Produce a word-for-word copy of the data that follows, excluding images.

◆ DATA FOR PROCESSING:
******************************
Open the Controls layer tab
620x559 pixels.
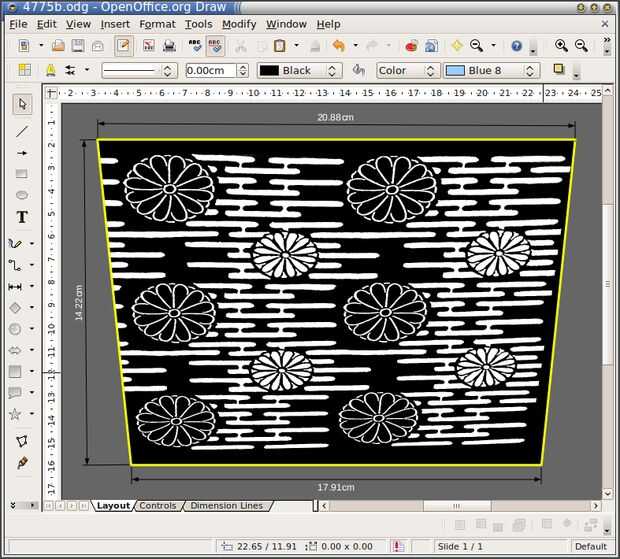pyautogui.click(x=157, y=506)
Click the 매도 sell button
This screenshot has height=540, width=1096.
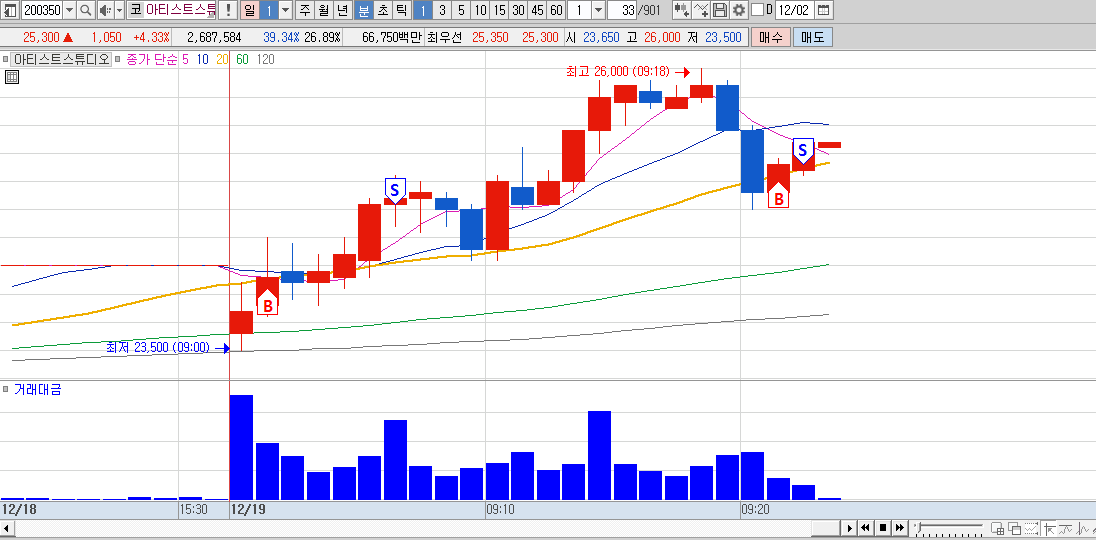(x=813, y=37)
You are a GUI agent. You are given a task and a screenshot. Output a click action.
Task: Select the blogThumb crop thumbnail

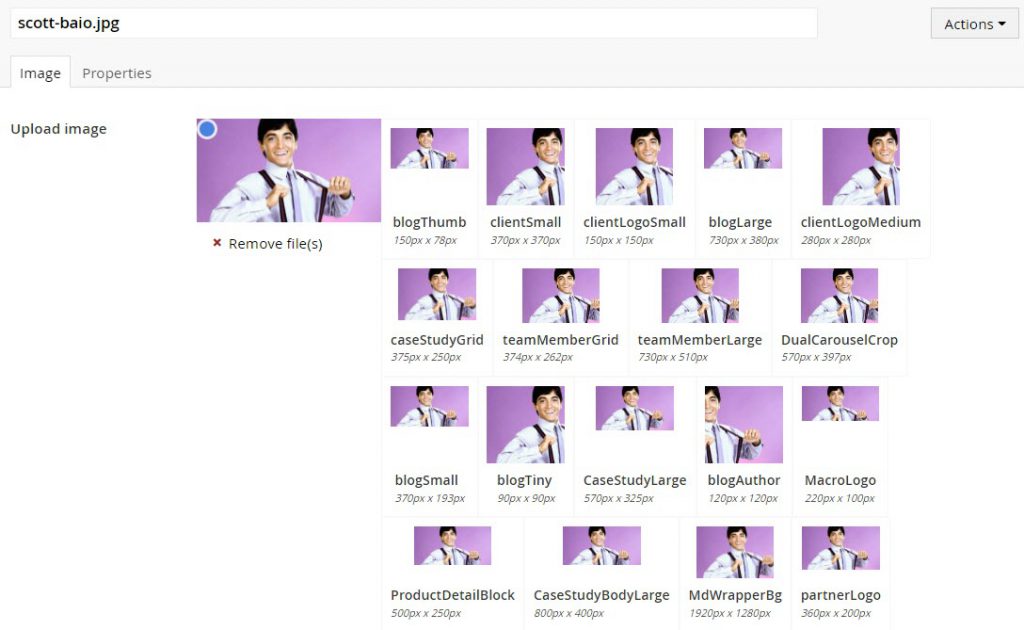coord(429,148)
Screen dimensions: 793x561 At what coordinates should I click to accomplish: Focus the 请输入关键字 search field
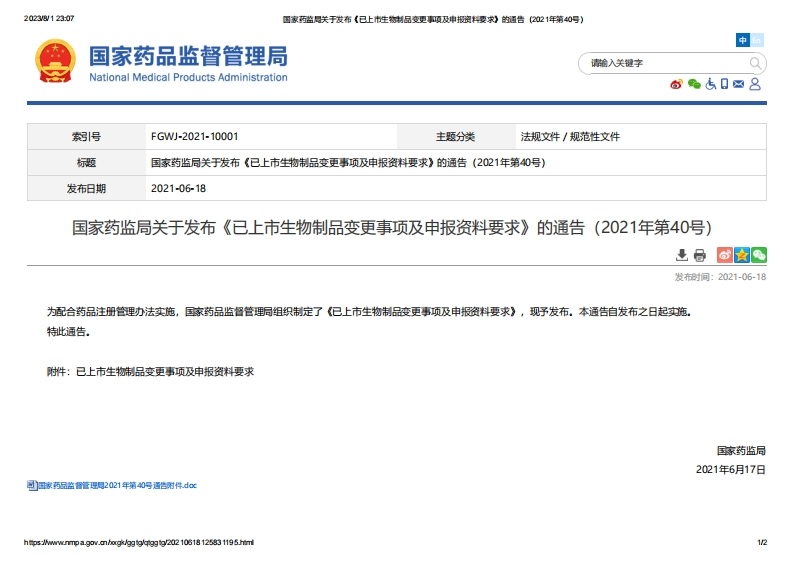coord(664,63)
******************************
◆ TASK RESULT:
Open the Controls layer tab
620x559 pixels.
pyautogui.click(x=157, y=506)
Click the 매도 sell button
This screenshot has height=540, width=1096.
(x=813, y=37)
You are a GUI agent. You are given a task and a screenshot. Output a click action.
Task: Select the blogThumb crop thumbnail

coord(429,148)
Screen dimensions: 793x561 At what coordinates should I click to accomplish: Focus the 请输入关键字 search field
coord(664,63)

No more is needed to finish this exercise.